Personal exemptions: These exemptions are repealed. You’ll no longer deduct $4,050 per dependent on your tax return. Large families could be more noticeably impacted.

Child tax credit: The credit doubles from $1,000 to $2,000 per child, and the AGI phase-out increased significantly. The refundable portion of this credit is $1,400 per child. Furthermore, a non-refundable credit of $500 is available for certain other qualifying dependents (such as children claimed on your tax return over the age of 16). The higher credit will help offset the negative impact of losing personal exemptions for many families.

Corporate income taxes: The top corporate income tax rate will fall from 35 percent to 21 percent. There are other business tax impacts not discussed here.

Alternative Minimum Tax (AMT): The AMT exemption amounts and phaseout thresholds are increased notably, such that fewer taxpayers will be subject to AMT.

Health insurance mandate: Effective January 1, 2019, this mandate is scheduled to be repealed and you will no longer face a penalty for not having minimum essential health coverage.

Alimony: Effective January 1, 2019, taxpayers who divorce will not deduct alimony payments from taxable income, nor will alimony received be reported as income. This applies only to divorce or separation agreements executed after December 31, 2018, or to agreements in place prior to this date if they have been modified to state the new provision applies.

Key Items to Note
This tax bill is expected to cut $1.5 trillion of taxes over the next 10 years, approximating a 3.5-percent federal tax cut. Fifty-six percent of this tax cut is expected to go to individuals, with the remaining 44 percent going to businesses. Most of these provisions could expire after 2025; however, the decreased corporate tax rate is permanent.

You’ll notice there are impacts going both directions on taxpayers (increasing and decreasing taxable income), making it more important that you understand how this will impact you personally.

Remember to file your tax returns in a timely fashion, in light of the Equifax breach.
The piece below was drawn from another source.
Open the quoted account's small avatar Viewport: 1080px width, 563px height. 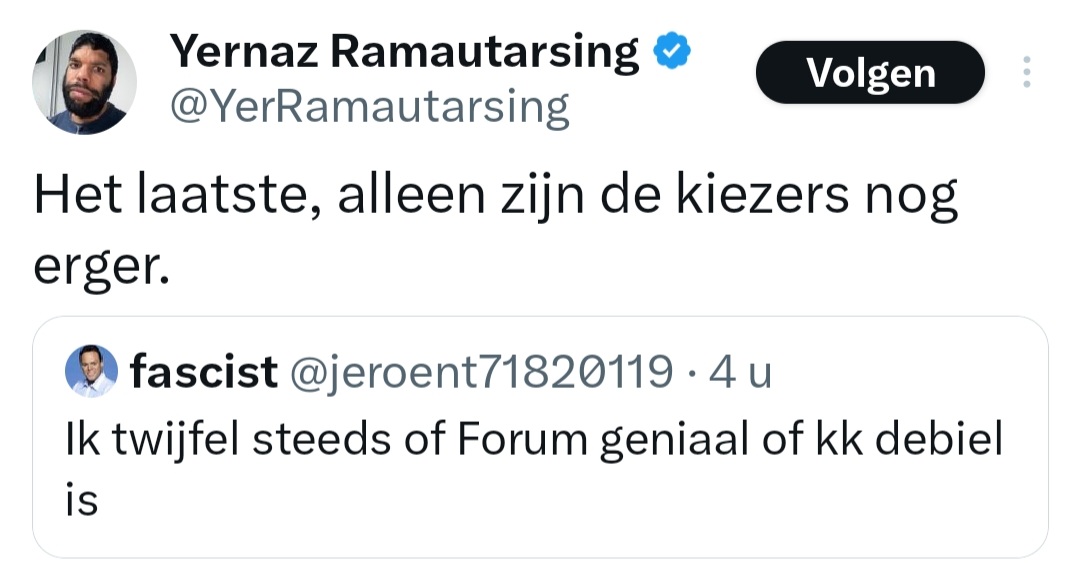coord(91,372)
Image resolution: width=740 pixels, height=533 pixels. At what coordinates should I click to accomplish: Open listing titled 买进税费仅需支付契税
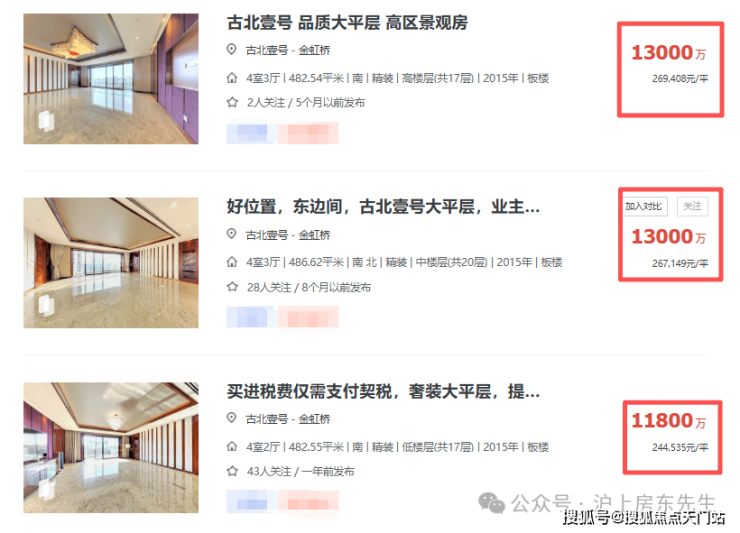[383, 391]
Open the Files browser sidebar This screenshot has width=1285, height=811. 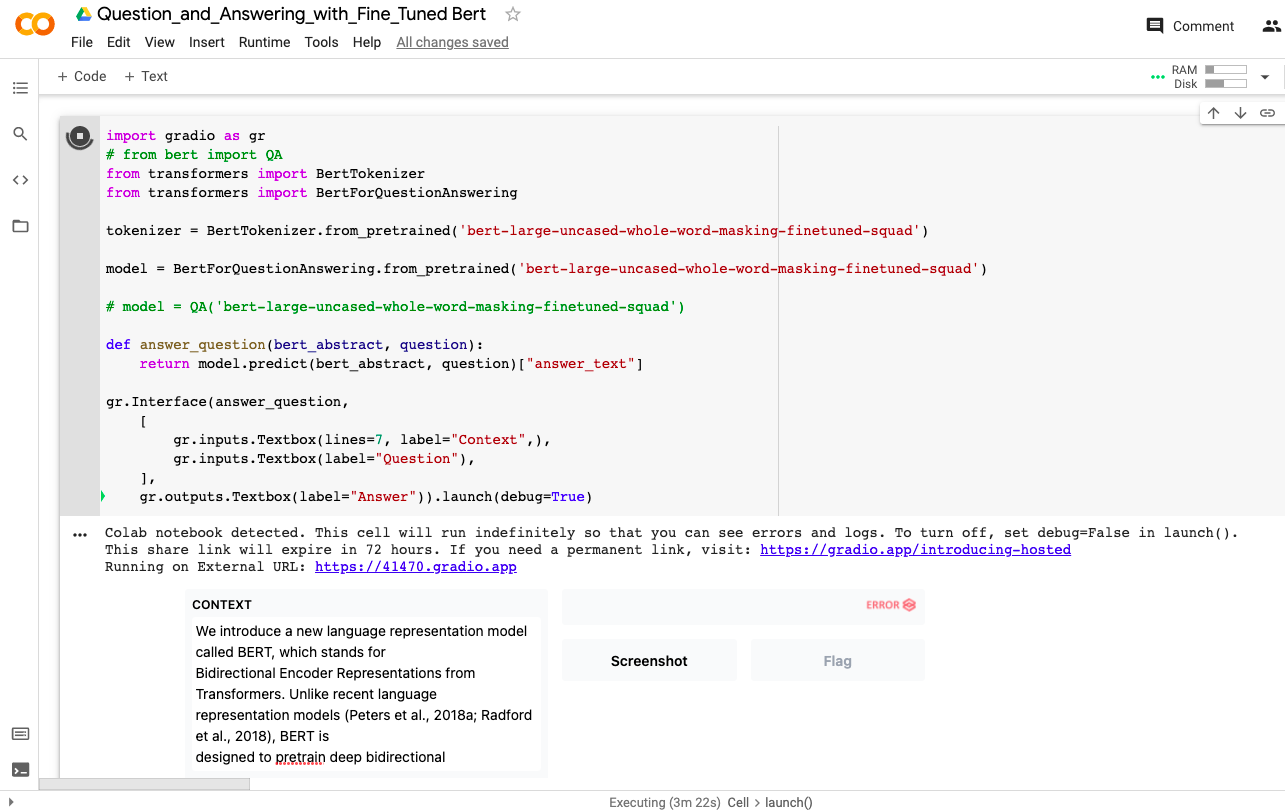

If someone stole your identity, they may attempt filing a return in your name to claim your refund fraudulently.

Each person’s tax situation is unique. 2018 is a good year to review your tax plan with your CPA. iBi

Philip Schmidt, CPA, PFS, is Vice President of Finance & Operations with Witzig Financial Strategies in Morton, Illinois. He can be reached at (309) 282-6403 or pschmidt@cirmail.biz. Investment Advisor Representative; Cambridge Investment Research Advisors, Inc., A Registered Investment Advisor; Cambridge and Witzig Financial Strategies are not affiliated.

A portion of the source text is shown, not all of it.